The Mildred B. Poole Elementary School was named in honor of the woman who coordinated the integration of Fort Bragg Schools in 1951, years ahead of Brown v. Board of Education. The Brown decision outlawed segregation in all public schools.
A few years after President Harry Truman ordered the integration of the armed forces in 1948, Poole was approached by an African-American Army lieutenant who asked her why his daughter could not attend Fort Bragg Schools. During that time, minority children were sent to segregated Cumberland County Schools off post. "I had no real answer, but to tell him, 'It's because of the color of her skin,'" recalled Poole in an article published in the Fayetteville Observer in 1992.
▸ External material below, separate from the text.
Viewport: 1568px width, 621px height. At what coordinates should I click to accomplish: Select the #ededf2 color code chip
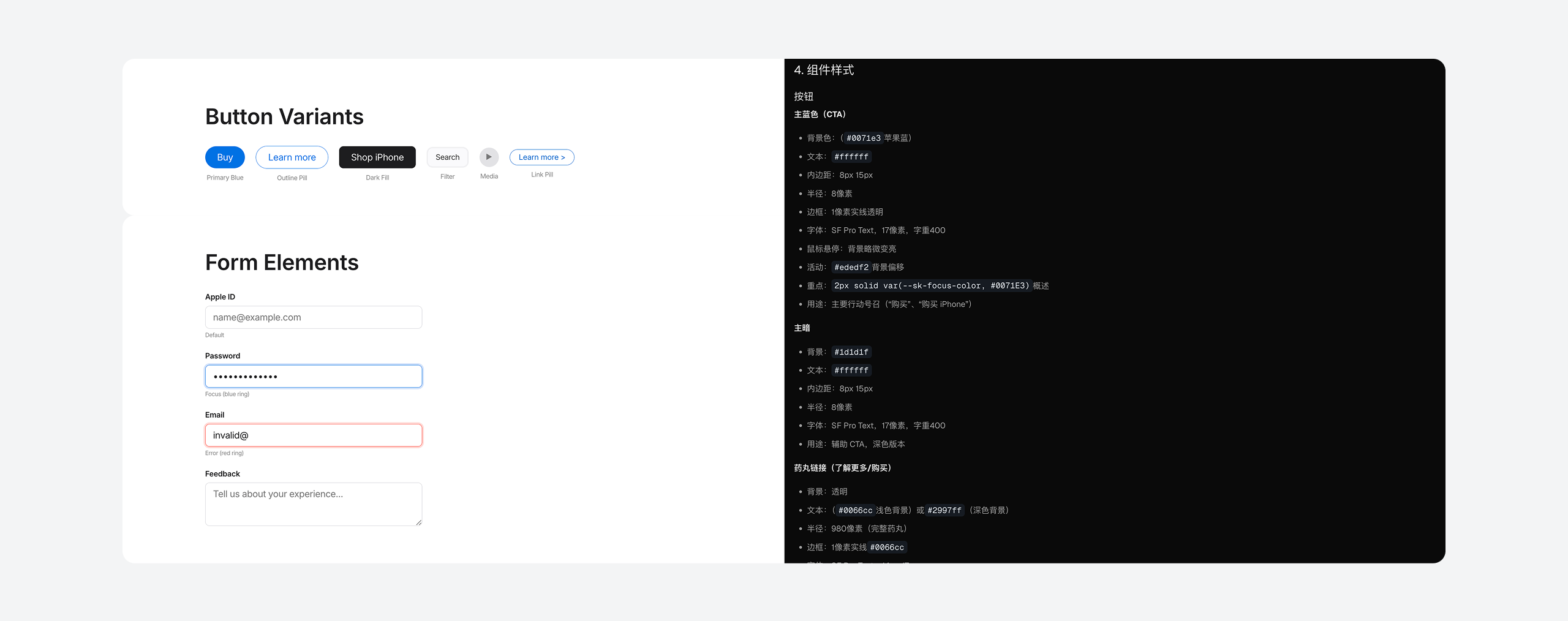pyautogui.click(x=851, y=268)
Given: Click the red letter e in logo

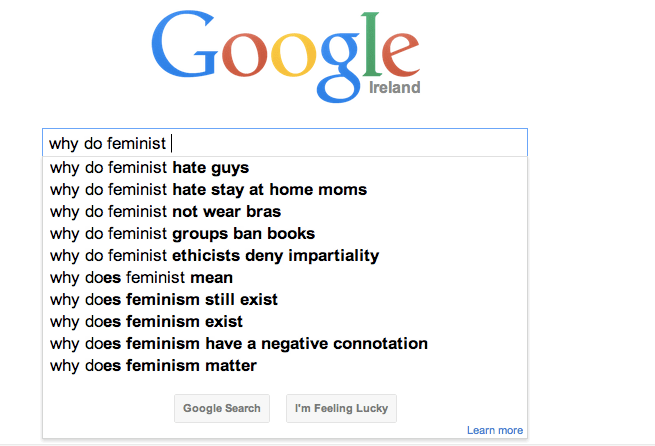Looking at the screenshot, I should click(397, 60).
She also is responsible for the 1951-1952 integrated school budget approval that established the Fort Bragg school system independent of Cumberland County Schools, allowing it to operate with federal funds. Given the racial climate of the South, the decision to integrate Fort Bragg Schools did not go unopposed. Years later, Col. F.J. Donoghue, who was the post dependent school officer at the time, credited Poole's management style for the lack of complaints received.
Mrs. Poole was the first chief administrator and principal of the Fort Bragg School System, 1948 to 1953. In addition to school integration, some of Poole's accomplishments toward the advancement of quality education for all school-age children included milestones such as:
Poole left Fort Bragg Schools in 1956, but continued her work in education as a supervisor of the Clinton City School System in Sampson County, North Carolina. Over the years, she maintained that integration was the course to take. "Integration was what, in the sight of God, we should have done. I've never, ever had the feeling what we did at Fort Bragg was wrong," asserted Poole, who died in 1992.